嬉しいこと

 今日、とても嬉しいことがあった。

 ある書店から、「風の旅人」の27号、28号と最新号の29号の三冊をそれぞれ75冊ずつ、一人のお客さんから注文を受けたと連絡があった。

 注文してくれた人は、ある会社の社長さんだそうで、「風の旅人」を三冊ずつ75カ所に御歳暮で送ってくれるのだそうだ。なんて素晴らしい社長さんなんだろう。こういう人と御縁があり、その人を通じて「風の旅人」が送り届けられる75カ所の人達へと御縁が広がって行くのは、とても嬉しいことだ。

 まだやっていけるのではないかと、僅かではあるけれど希望の糸がつながる。 

「風の旅人」は、一部の応援してくださる書店を除いて、一般の書店にはあまり好まれない雑誌のようだ。スペースをとる割に、二ヶ月に一度ということもあって他の雑誌に比べて動きが悪いし、単価も単行本ほど高くはない。単価1200円(税込み)ということは、一冊あたり書店には240円ほどしか入らない。重い本を入れたり出したり事務処理も面倒だし、大きなスペースも占領されて240円しかないのだから、割に合わないだろうなと思う。

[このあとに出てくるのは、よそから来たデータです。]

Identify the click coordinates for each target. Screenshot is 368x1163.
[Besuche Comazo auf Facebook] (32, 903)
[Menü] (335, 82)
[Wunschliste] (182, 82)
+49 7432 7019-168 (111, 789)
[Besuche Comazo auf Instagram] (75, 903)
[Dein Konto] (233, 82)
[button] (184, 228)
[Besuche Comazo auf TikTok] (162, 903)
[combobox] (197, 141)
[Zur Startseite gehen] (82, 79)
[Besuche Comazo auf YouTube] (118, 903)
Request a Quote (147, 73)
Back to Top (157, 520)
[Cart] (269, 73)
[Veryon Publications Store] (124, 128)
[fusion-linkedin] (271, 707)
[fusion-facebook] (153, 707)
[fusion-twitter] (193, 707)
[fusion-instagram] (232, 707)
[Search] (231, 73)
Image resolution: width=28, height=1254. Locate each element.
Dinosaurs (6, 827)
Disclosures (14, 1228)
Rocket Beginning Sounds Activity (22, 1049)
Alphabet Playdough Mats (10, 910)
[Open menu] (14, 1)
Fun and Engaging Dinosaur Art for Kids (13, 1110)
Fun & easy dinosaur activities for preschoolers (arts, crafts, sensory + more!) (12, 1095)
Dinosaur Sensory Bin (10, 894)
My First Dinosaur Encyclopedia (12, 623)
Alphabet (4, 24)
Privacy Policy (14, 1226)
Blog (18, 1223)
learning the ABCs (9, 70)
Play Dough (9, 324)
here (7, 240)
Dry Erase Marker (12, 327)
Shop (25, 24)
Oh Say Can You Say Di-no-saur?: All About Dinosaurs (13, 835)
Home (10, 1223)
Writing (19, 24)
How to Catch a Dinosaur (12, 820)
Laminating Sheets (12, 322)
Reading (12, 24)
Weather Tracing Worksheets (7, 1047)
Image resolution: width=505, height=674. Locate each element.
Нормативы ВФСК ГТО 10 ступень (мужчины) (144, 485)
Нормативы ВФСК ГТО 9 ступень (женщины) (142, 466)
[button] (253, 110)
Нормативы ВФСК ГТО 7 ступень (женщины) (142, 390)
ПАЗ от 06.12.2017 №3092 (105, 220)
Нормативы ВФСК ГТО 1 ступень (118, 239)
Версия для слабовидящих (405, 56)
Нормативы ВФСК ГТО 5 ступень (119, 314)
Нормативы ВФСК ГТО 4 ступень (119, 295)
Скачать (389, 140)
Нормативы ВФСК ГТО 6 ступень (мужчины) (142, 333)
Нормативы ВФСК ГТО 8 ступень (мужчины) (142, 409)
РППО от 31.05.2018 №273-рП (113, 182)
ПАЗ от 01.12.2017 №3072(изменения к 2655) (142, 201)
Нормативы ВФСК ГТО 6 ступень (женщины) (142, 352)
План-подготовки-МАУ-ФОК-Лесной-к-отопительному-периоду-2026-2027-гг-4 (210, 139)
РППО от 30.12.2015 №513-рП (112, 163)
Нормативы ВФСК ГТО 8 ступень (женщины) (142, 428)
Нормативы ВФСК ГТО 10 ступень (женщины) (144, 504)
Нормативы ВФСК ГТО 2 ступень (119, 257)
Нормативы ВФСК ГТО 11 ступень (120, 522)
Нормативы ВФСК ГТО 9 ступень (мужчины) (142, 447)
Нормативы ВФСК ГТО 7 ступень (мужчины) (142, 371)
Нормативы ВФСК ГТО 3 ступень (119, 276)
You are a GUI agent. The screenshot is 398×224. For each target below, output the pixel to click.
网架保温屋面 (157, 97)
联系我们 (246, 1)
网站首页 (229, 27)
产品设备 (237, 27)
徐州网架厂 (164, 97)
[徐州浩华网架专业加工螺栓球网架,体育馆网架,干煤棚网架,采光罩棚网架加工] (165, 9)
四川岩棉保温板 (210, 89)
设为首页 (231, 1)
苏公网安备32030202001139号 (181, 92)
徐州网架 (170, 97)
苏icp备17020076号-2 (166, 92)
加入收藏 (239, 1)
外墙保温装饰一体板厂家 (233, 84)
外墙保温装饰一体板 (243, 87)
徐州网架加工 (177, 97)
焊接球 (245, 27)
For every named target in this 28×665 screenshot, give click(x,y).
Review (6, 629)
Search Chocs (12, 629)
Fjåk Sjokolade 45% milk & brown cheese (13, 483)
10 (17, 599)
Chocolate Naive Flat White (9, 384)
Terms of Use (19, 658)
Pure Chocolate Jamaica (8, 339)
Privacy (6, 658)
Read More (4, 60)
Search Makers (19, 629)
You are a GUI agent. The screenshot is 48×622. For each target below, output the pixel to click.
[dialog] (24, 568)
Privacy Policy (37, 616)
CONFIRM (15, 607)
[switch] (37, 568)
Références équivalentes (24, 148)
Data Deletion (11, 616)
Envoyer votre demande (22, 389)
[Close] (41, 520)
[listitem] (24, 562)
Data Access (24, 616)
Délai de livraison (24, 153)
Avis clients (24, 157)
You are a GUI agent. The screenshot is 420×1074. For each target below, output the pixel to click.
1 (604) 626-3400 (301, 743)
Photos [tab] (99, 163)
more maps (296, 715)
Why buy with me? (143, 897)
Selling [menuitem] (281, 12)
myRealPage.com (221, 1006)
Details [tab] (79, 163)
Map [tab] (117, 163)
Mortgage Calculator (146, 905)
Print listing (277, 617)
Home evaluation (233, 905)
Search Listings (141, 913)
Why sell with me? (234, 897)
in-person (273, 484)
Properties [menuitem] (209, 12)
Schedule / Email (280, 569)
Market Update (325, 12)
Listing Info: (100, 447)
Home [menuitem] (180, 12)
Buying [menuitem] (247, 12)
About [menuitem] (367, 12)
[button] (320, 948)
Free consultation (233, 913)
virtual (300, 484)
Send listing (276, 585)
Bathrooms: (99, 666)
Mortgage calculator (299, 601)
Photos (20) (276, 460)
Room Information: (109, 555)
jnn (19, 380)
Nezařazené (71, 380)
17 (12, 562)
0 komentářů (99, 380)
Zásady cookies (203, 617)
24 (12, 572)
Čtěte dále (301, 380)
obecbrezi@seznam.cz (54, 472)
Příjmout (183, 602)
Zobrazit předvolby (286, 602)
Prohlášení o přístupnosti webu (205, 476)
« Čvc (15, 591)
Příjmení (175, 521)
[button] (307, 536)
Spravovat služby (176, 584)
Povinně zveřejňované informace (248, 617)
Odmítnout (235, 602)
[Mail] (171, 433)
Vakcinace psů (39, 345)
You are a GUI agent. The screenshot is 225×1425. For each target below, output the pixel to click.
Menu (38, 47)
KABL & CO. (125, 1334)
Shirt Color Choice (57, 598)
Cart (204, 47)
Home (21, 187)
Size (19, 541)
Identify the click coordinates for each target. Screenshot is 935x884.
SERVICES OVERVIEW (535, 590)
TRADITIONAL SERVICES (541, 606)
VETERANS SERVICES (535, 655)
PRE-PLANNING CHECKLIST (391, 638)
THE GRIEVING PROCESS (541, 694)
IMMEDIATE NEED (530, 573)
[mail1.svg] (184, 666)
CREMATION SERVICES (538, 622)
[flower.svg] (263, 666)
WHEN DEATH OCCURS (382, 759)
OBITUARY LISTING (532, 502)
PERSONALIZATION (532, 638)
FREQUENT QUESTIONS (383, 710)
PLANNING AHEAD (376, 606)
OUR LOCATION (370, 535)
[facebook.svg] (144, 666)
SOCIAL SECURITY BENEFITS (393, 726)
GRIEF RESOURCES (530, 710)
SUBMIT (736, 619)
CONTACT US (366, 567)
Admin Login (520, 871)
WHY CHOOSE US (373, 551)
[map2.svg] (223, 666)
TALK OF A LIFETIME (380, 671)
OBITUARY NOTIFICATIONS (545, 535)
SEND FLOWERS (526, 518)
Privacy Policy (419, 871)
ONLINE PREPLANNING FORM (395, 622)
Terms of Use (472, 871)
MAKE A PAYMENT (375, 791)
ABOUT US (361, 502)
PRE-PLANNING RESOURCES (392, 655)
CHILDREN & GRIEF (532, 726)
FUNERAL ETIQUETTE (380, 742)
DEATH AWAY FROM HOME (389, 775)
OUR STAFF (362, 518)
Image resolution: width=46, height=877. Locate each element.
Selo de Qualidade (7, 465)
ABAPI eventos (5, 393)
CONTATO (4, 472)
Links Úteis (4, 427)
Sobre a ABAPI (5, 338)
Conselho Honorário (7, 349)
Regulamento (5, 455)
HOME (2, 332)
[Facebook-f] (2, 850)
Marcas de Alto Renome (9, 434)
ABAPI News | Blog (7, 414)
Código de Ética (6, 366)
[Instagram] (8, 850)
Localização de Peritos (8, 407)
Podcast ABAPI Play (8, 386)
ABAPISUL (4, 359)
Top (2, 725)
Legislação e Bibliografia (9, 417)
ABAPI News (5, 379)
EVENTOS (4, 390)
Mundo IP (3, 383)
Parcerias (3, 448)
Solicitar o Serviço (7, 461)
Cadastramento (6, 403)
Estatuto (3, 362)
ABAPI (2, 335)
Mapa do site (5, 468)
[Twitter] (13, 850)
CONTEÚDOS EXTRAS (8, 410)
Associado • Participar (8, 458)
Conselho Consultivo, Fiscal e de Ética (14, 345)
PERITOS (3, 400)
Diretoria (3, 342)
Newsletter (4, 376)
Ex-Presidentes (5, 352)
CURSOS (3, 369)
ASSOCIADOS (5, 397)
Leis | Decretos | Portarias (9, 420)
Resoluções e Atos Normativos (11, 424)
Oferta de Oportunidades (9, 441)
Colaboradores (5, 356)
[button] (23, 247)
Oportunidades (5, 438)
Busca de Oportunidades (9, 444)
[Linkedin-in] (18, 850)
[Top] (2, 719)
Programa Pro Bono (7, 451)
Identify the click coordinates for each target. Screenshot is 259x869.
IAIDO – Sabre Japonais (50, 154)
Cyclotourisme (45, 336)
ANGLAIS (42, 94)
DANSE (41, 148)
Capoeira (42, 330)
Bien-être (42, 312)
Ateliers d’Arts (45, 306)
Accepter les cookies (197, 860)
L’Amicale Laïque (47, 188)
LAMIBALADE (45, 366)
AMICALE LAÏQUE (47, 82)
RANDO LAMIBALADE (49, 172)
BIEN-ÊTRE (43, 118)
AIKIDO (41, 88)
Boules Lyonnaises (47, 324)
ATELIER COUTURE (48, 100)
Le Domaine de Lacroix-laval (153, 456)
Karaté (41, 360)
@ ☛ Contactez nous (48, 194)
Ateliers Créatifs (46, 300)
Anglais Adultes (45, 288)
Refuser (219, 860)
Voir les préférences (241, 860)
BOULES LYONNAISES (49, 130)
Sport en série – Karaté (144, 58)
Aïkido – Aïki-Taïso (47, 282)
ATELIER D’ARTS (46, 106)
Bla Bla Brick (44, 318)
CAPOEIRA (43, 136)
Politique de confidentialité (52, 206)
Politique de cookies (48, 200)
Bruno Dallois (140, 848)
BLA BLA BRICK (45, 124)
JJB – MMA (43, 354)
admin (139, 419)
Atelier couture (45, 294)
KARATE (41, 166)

 そのせいなのかどうか、最近、トーハンなど流通の取り扱いが少しずつ減っている。それでなくとも、書店で「風の旅人」を探したけれど見つからなかったという声をよく聞くのだけど、ますますそうなってしまいそうな不安がある。

 だからといって、流通各社の大株主である大手出版社のように、売れても売れなくてもある程度の数を流通させるようにプレッシャーをかける力もないので、既存の流通システムに頼るだけだと、状況を変えることはできないだろう。

 状況を変えることができなければ、二ヶ月に一度発行し続けることもできなくなる。単行本と違って雑誌は、定期的に出し続けなくてはならないので、いかにして流通網を広げるかということと、それを長期間にわたって維持し続けていくことが大きな問題なのだ。

 同時に、もう30冊も続けてきたので、そろそろいいのではないかという気持ちも自分のなかに生じてくる。延々と続く二ヶ月に一度の繰り返しに、心が折れそうになってしまうのだ。中途半端なものにするくらいなら、やらない方がマシだという気持ちもあるし。

 そういう暗い気持ちになり、悩み、もう限界だなと思うことがあっても、今日のような嬉しい報告がたまにあると、もう少し先に進もうという気持ちになれる。

 あの手この手のいろいろな手を組み合わせながら、総合力で何とかやっていこうと思う。